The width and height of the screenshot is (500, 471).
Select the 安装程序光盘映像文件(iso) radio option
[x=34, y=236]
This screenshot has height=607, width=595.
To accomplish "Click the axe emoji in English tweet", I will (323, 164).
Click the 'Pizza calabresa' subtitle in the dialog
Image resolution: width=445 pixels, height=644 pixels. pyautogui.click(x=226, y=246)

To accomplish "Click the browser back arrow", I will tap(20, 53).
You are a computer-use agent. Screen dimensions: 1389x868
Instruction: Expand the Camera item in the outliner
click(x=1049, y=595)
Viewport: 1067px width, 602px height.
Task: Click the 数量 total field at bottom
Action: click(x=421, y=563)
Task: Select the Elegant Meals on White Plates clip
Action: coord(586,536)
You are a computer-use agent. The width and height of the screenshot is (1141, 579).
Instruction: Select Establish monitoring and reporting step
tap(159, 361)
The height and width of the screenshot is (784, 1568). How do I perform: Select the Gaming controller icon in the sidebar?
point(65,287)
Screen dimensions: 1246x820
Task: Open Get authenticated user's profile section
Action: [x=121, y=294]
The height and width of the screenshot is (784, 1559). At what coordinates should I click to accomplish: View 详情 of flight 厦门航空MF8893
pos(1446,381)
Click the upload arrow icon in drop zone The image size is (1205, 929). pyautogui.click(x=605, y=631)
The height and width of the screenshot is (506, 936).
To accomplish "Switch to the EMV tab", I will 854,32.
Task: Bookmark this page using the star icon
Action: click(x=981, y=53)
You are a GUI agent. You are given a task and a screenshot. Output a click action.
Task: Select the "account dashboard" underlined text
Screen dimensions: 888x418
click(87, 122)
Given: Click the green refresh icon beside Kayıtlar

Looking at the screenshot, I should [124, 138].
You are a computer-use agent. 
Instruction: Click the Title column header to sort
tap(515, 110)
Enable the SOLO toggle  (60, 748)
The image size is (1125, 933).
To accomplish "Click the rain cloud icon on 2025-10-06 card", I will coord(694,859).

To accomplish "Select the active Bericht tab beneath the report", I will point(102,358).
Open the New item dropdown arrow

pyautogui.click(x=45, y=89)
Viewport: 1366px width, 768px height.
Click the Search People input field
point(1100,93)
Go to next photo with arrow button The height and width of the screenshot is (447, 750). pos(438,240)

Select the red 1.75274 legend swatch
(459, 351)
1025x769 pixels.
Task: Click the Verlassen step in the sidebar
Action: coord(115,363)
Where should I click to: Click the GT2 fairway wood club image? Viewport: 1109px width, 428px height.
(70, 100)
....
TASK: The entries above must be repeated word for word.

YOUR RESPONSE:
The width and height of the screenshot is (500, 471).
Select the 安装程序光盘映像文件(iso) radio option
[x=34, y=236]
This screenshot has height=607, width=595.
To accomplish "Click the axe emoji in English tweet", I will (323, 164).
Click the 'Pizza calabresa' subtitle in the dialog
Image resolution: width=445 pixels, height=644 pixels. pyautogui.click(x=226, y=246)

To accomplish "Click the browser back arrow", I will tap(20, 53).
You are a computer-use agent. Screen dimensions: 1389x868
Instruction: Expand the Camera item in the outliner
click(x=1049, y=595)
Viewport: 1067px width, 602px height.
Task: Click the 数量 total field at bottom
Action: click(x=421, y=563)
Task: Select the Elegant Meals on White Plates clip
Action: coord(586,536)
You are a computer-use agent. The width and height of the screenshot is (1141, 579).
Instruction: Select Establish monitoring and reporting step
tap(159, 361)
The height and width of the screenshot is (784, 1568). How do I perform: Select the Gaming controller icon in the sidebar?
point(65,287)
Screen dimensions: 1246x820
Task: Open Get authenticated user's profile section
Action: [x=121, y=294]
The height and width of the screenshot is (784, 1559). At what coordinates should I click to accomplish: View 详情 of flight 厦门航空MF8893
pos(1446,381)
Click the upload arrow icon in drop zone The image size is (1205, 929). pyautogui.click(x=605, y=631)
The height and width of the screenshot is (506, 936).
To accomplish "Switch to the EMV tab", I will 854,32.
Task: Bookmark this page using the star icon
Action: click(x=981, y=53)
You are a GUI agent. You are given a task and a screenshot. Output a click action.
Task: Select the "account dashboard" underlined text
Screen dimensions: 888x418
click(87, 122)
Given: Click the green refresh icon beside Kayıtlar

Looking at the screenshot, I should [124, 138].
You are a computer-use agent. 
Instruction: Click the Title column header to sort
tap(515, 110)
Enable the SOLO toggle  (60, 748)
The image size is (1125, 933).
To accomplish "Click the rain cloud icon on 2025-10-06 card", I will coord(694,859).

To accomplish "Select the active Bericht tab beneath the report", I will point(102,358).
Open the New item dropdown arrow

pyautogui.click(x=45, y=89)
Viewport: 1366px width, 768px height.
Click the Search People input field
point(1100,93)
Go to next photo with arrow button The height and width of the screenshot is (447, 750). pos(438,240)

Select the red 1.75274 legend swatch
(459, 351)
1025x769 pixels.
Task: Click the Verlassen step in the sidebar
Action: coord(115,363)
Where should I click to: Click the GT2 fairway wood club image? Viewport: 1109px width, 428px height.
(70, 100)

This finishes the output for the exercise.